In France, the health ministry asked people who attended a February gathering of an evangelical church in the eastern town of Mulhouse to monitor themselves for symptoms after a cluster of infections cropped up in the area. The local prefecture also closed three schools.
French health authorities have identified 257 cases across the country, and four people infected with the virus have died, officials said.
Travel restrictions have prompted airlines all over the world to cancel flights, shops in hard-hit areas have closed, and some public events have been canceled, raising concerns that containment efforts could significantly slow the global economy.
In Australia, officials said a worker at a nursing home north of Sydney was diagnosed with the virus. Residents who were in contact with the worker are being isolated, officials said. A 95-year-old woman living at the facility who was in contact with the worker recently died after displaying respiratory symptoms, though it is still unclear whether her death was caused by the virus, officials said.
Australian authorities said there were 41 confirmed cases in the country as of midday Wednesday, including two who didn't have any recent travel history to high-risk countries, suggesting there could be community transmission of the virus.
"It is concerning when we have somebody present with coronavirus and we can't track the source," said Brad Hazzard, health minister for the Australian state of New South Wales, which includes Sydney. "In this case, this much-loved staff member had not traveled, she had not been overseas, she had not been to any of the hot spots around the world. So that raises the question, how did she end up with coronavirus?"

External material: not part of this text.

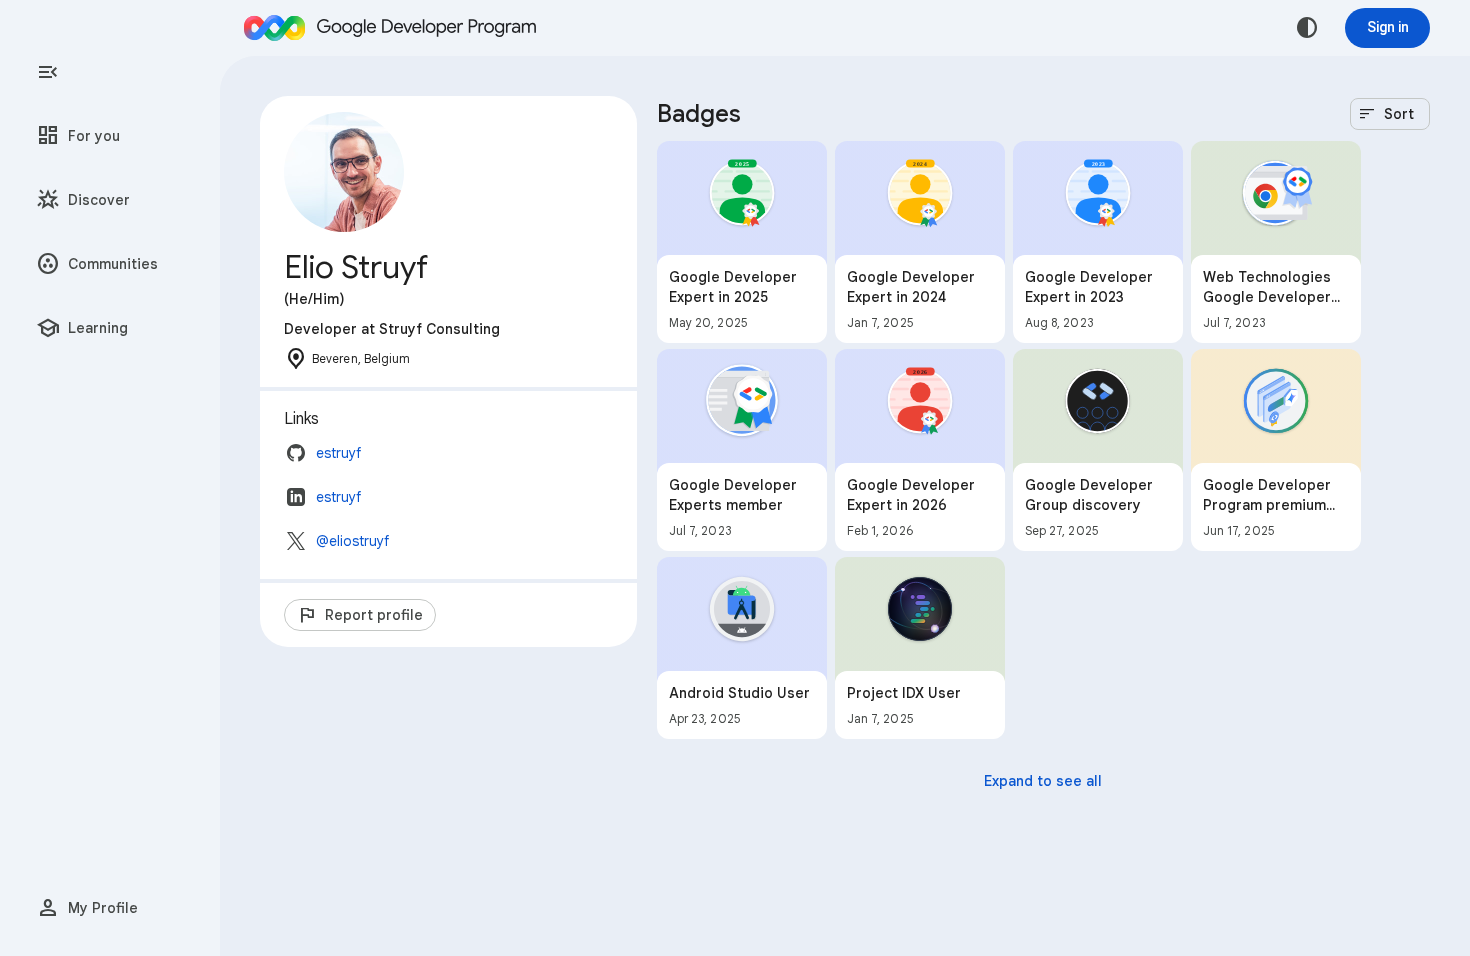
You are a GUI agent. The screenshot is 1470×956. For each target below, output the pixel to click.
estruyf (338, 453)
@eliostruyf (352, 541)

New Zealand officials on Wednesday confirmed their country's second case of the virus, a woman in her 30s who recently returned to Auckland from northern Italy, another center for the virus's spread. Her partner is also displaying symptoms and being tested, officials said. The woman flew on Air New Zealand Flight 283 from Singapore to Auckland on Feb. 25, authorities said, and also took two domestic flights about a week later.
In India, officials said they confirmed 22 new coronavirus cases, most of them part of a group of Italian tourists who had been traveling in the country for more than a week. Indian officials said about 28 people have tested positive for the virus in the country, but no deaths have been reported.
Indian Prime Minister Narendra Modi said he would skip next week's Holi celebrations -- a spring holiday known as the festival of colors -- to encourage people to avoid crowds.
--Bojan Pancevski contributed to this article.